>> Begin Record list
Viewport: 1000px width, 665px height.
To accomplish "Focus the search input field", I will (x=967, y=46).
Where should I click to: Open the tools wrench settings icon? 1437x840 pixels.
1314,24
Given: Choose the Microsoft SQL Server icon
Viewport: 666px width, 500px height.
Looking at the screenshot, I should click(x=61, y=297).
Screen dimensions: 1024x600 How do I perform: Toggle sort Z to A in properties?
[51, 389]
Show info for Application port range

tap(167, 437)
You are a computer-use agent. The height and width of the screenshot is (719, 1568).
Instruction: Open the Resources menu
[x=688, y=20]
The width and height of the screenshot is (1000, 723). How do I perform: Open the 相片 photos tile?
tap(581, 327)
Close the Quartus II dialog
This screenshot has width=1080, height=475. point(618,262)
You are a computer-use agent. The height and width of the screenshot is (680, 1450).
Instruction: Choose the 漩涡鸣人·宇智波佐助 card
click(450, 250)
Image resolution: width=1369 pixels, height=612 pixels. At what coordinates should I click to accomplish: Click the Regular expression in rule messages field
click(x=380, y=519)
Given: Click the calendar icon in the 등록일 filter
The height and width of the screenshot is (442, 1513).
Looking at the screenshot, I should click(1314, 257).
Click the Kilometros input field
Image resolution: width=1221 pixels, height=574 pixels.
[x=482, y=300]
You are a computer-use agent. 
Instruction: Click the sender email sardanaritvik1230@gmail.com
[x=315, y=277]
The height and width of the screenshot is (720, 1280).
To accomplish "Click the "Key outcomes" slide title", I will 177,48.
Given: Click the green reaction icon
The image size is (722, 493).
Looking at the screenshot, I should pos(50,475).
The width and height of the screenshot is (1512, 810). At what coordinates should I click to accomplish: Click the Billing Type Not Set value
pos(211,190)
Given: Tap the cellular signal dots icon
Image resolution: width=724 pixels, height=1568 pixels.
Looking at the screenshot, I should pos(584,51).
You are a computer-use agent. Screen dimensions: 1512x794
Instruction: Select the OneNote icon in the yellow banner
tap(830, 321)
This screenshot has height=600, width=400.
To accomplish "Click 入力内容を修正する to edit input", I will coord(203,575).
>> End Record list
Goal of the exercise ->
Render the data above as a Markdown table with the columns "No." and "Line", one row per line and blank lines omitted.

Exercise response ->
| No. | Line |
|---|---|
| 1 | Viewport: 1000px width, 665px height. |
| 2 | To accomplish "Focus the search input field", I will (x=967, y=46). |
| 3 | Where should I click to: Open the tools wrench settings icon? 1437x840 pixels. |
| 4 | 1314,24 |
| 5 | Given: Choose the Microsoft SQL Server icon |
| 6 | Viewport: 666px width, 500px height. |
| 7 | Looking at the screenshot, I should click(x=61, y=297). |
| 8 | Screen dimensions: 1024x600 How do I perform: Toggle sort Z to A in properties? |
| 9 | [51, 389] |
| 10 | Show info for Application port range |
| 11 | tap(167, 437) |
| 12 | You are a computer-use agent. The height and width of the screenshot is (719, 1568). |
| 13 | Instruction: Open the Resources menu |
| 14 | [x=688, y=20] |
| 15 | The width and height of the screenshot is (1000, 723). How do I perform: Open the 相片 photos tile? |
| 16 | tap(581, 327) |
| 17 | Close the Quartus II dialog |
| 18 | This screenshot has width=1080, height=475. point(618,262) |
| 19 | You are a computer-use agent. The height and width of the screenshot is (680, 1450). |
| 20 | Instruction: Choose the 漩涡鸣人·宇智波佐助 card |
| 21 | click(450, 250) |
| 22 | Image resolution: width=1369 pixels, height=612 pixels. At what coordinates should I click to accomplish: Click the Regular expression in rule messages field |
| 23 | click(x=380, y=519) |
| 24 | Given: Click the calendar icon in the 등록일 filter |
| 25 | The height and width of the screenshot is (442, 1513). |
| 26 | Looking at the screenshot, I should click(1314, 257). |
| 27 | Click the Kilometros input field |
| 28 | Image resolution: width=1221 pixels, height=574 pixels. |
| 29 | [x=482, y=300] |
| 30 | You are a computer-use agent.  |
| 31 | Instruction: Click the sender email sardanaritvik1230@gmail.com |
| 32 | [x=315, y=277] |
| 33 | The height and width of the screenshot is (720, 1280). |
| 34 | To accomplish "Click the "Key outcomes" slide title", I will 177,48. |
| 35 | Given: Click the green reaction icon |
| 36 | The image size is (722, 493). |
| 37 | Looking at the screenshot, I should pos(50,475). |
| 38 | The width and height of the screenshot is (1512, 810). At what coordinates should I click to accomplish: Click the Billing Type Not Set value |
| 39 | pos(211,190) |
| 40 | Given: Tap the cellular signal dots icon |
| 41 | Image resolution: width=724 pixels, height=1568 pixels. |
| 42 | Looking at the screenshot, I should pos(584,51). |
| 43 | You are a computer-use agent. Screen dimensions: 1512x794 |
| 44 | Instruction: Select the OneNote icon in the yellow banner |
| 45 | tap(830, 321) |
| 46 | This screenshot has height=600, width=400. |
| 47 | To accomplish "Click 入力内容を修正する to edit input", I will coord(203,575). |